### What you will do
In the data below, give the number of lines that contain the word "menu". Nothing else is needed.

### Collected data entries

****************************************

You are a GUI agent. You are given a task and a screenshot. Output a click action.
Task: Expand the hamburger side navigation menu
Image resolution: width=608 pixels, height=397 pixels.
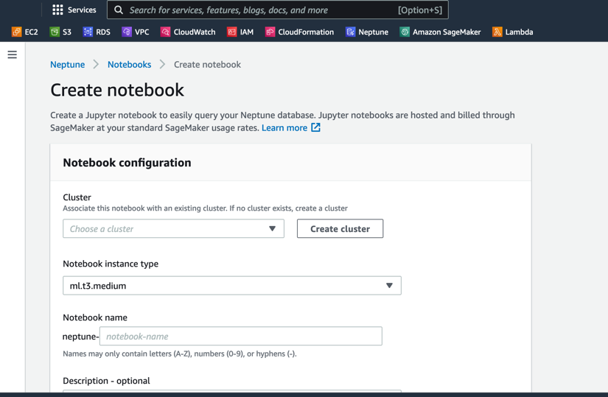(x=13, y=55)
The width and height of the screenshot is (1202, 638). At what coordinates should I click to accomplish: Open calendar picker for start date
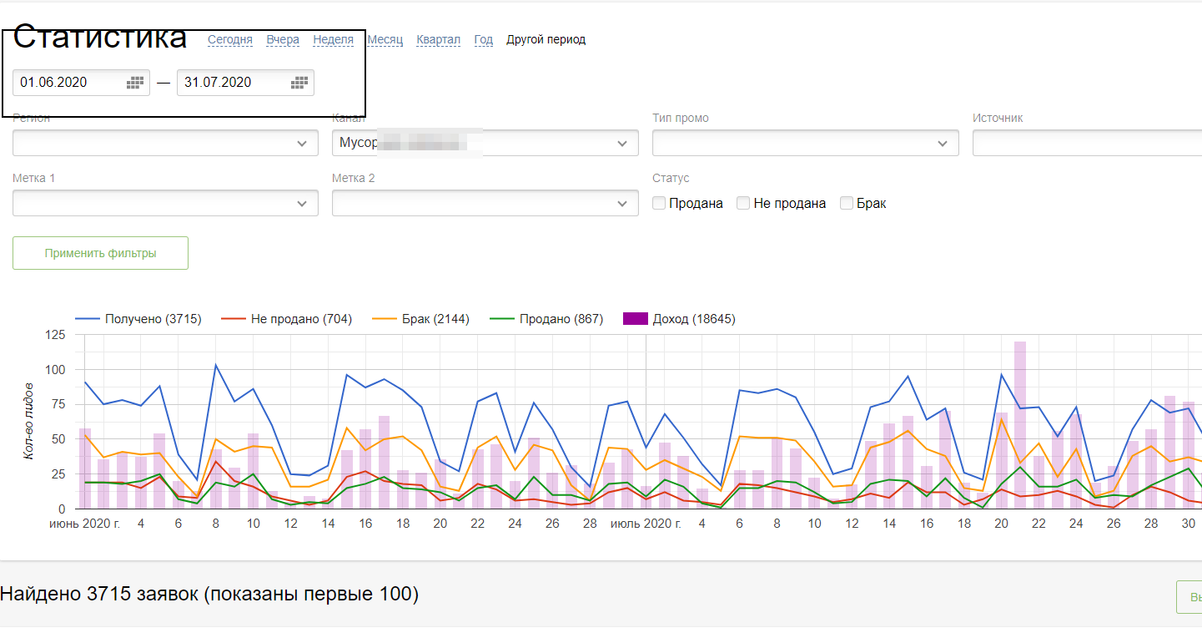coord(135,82)
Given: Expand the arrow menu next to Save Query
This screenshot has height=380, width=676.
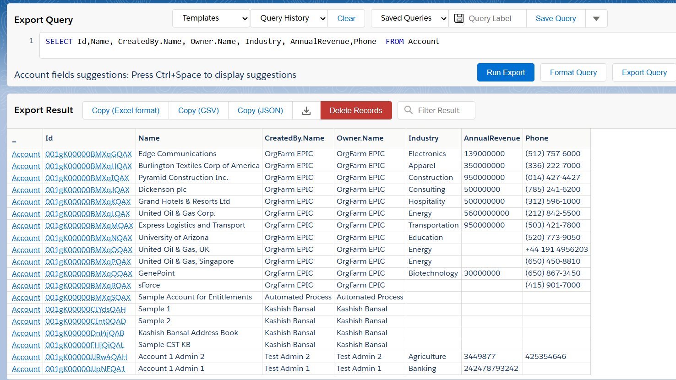Looking at the screenshot, I should tap(596, 19).
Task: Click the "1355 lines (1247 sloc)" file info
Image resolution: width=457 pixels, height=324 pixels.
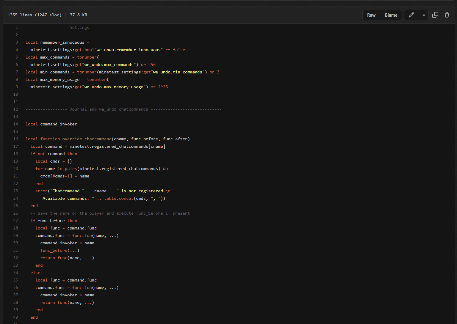Action: 35,15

****************************************

### Written response
2